Ürün Açıklaması
Bu yıl itibarıyla yılda iki sayı (6 ayda bir) yayımlanmaya başlayan Betonart, 2025’in ilk sayısında “Bienal, ama Mimarlık” başlığını tema olarak ele alıyor. Can Gündüz’ün konuk editörlüğünde hazırlanan sayı; Venedik Mimarlık Bienali’ni gösteri ve esaslılık, geçicilik ve etki, küratoryal iktidar ve anlatı denetimi, jeopolitik ve kurumsal önyargılar, kimlik ve özerklik, ticarileşme ve finansman yapıları ile çevresel ve etik sorunlar ekseninde tartışmaya açıyor.
Konuk editör Can Gündüz, giriş yazısında temayı şöyle açıklıyor:
“Venedik Mimarlık Bienali’ni odağına alan bu sayı, Bienal’in 50 yıl önceki başlangıç anında takındığı müphem tavrın, dünyanın içinden geçtiği tuhaf ve tekinsiz zamanlarda misliyle katlanmış olduğunu veri alarak; uluslararası pavyonlarda emekle hazırlanan sergileri, gerek yerinde deneyimlere gerekse bağlantılı medya üretimlerine dayalı okumalara sevk etmeyi amaçladı.”
Sayıda, İtalyan eleştirmen ve tarihçi Manfredo Tafuri’nin, Aldo Rossi’nin 1980 Venedik Bienali için tasarladığı geçici yüzen yapı Teatro del Mondo üzerine kaleme aldığı ve Domus dergisinin 602. sayısında (Ocak 1980) yayımlanan yazısından pasajlar da okurla buluşuyor.
Venedik Mimarlık Bienali’ni ontolojik gerçekliği olan bir nesne olarak düşünmeye çağıran yazısında Can Gündüz, Bienal nesnesinin bir yandan tarihselliğinde duyulur olan biçim ve niteliklerine, diğer yandan ise her daim erişilmez kalan öz ve niteliklerine odaklanıyor.
Zehra Tonbul’un metni, bugüne kadar düzenlenmiş 19 Venedik Mimarlık Bienali sergisinin tematik izleği üzerinden, yakın mimarlık tarihi yazımı için bir altlık oluşturabilecek notlardan oluşuyor.
Yelta Köm, yazısında şu soruların izini sürüyor: Bugünün dünyasında bienallere ne kadar ihtiyacımız var?

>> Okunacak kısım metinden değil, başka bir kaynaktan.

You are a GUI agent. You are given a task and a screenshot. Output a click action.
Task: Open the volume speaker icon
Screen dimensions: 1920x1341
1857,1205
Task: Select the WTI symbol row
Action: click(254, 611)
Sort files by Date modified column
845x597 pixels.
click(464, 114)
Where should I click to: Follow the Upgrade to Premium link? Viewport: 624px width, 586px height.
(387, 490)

Dünyanın dört bir yanı yangın yeriyken, telefonlardan tükettiğimiz sayısız görsel arasında gerçekten yeni ve anlamlı bir şey üretmek mümkün mü? Bu koşullarda neden bienaller yapıyoruz?
Erkin Özay’ın metni, Venedik Mimarlık Bienali’nin son edisyonlarında öne çıkan toplumsal meselelere ve topluluk temelli pratiklere yönelik artan ilgiyi ele alırken, Buffalo Üniversitesi Mimarlık ve Planlama Fakültesi’nin 2018 yılındaki katılımını mercek altına alıyor.
Sayıda Yağmur Yıldırım, Venedik Mimarlık Bienallerindeki feminist katkıların tarihsel bir dökümünü sunmak ya da Bienal’i kurumsal bir feminist eleştiriye tabi tutmak yerine, takip ettiği süreçlerde tanıklık ettiği kimi feminist “an”ları paylaşıyor.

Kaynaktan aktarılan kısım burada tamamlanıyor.